**Exercise:**
With the pictures omitted, set down exactly the lines from the one that contains "Task: Click the" through the last line of the data.
*** Opening of Supplied records ***
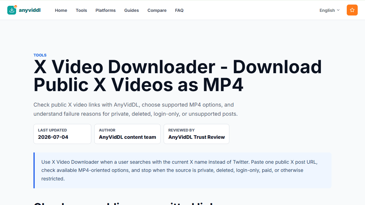Click the anyviddl download logo icon
Image resolution: width=365 pixels, height=205 pixels.
[x=12, y=10]
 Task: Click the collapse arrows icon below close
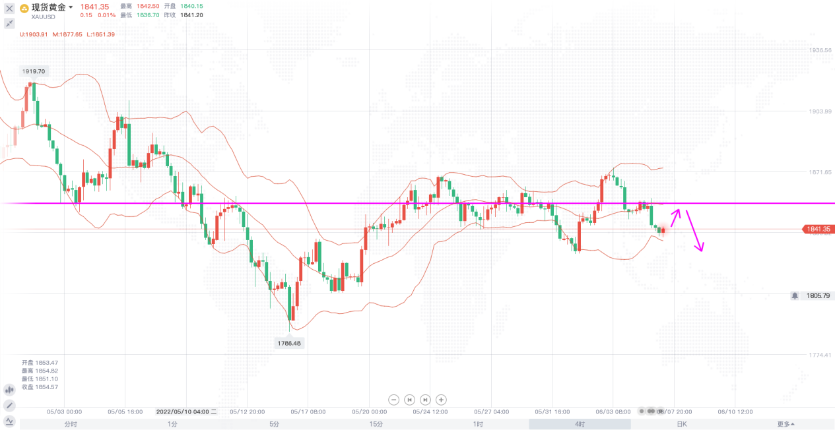9,23
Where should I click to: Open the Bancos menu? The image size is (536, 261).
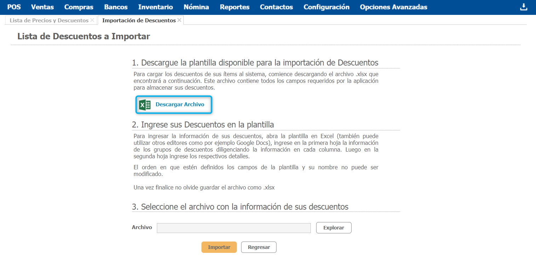116,7
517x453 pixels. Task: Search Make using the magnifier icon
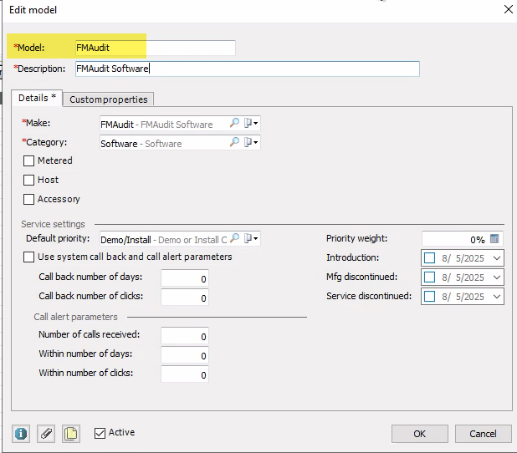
*** Close of Supplied records ***
**Worked solution:**
 Task: Click the collapse arrows icon below close
9,23
Where should I click to: Open the Bancos menu? The image size is (536, 261).
116,7
517x453 pixels. Task: Search Make using the magnifier icon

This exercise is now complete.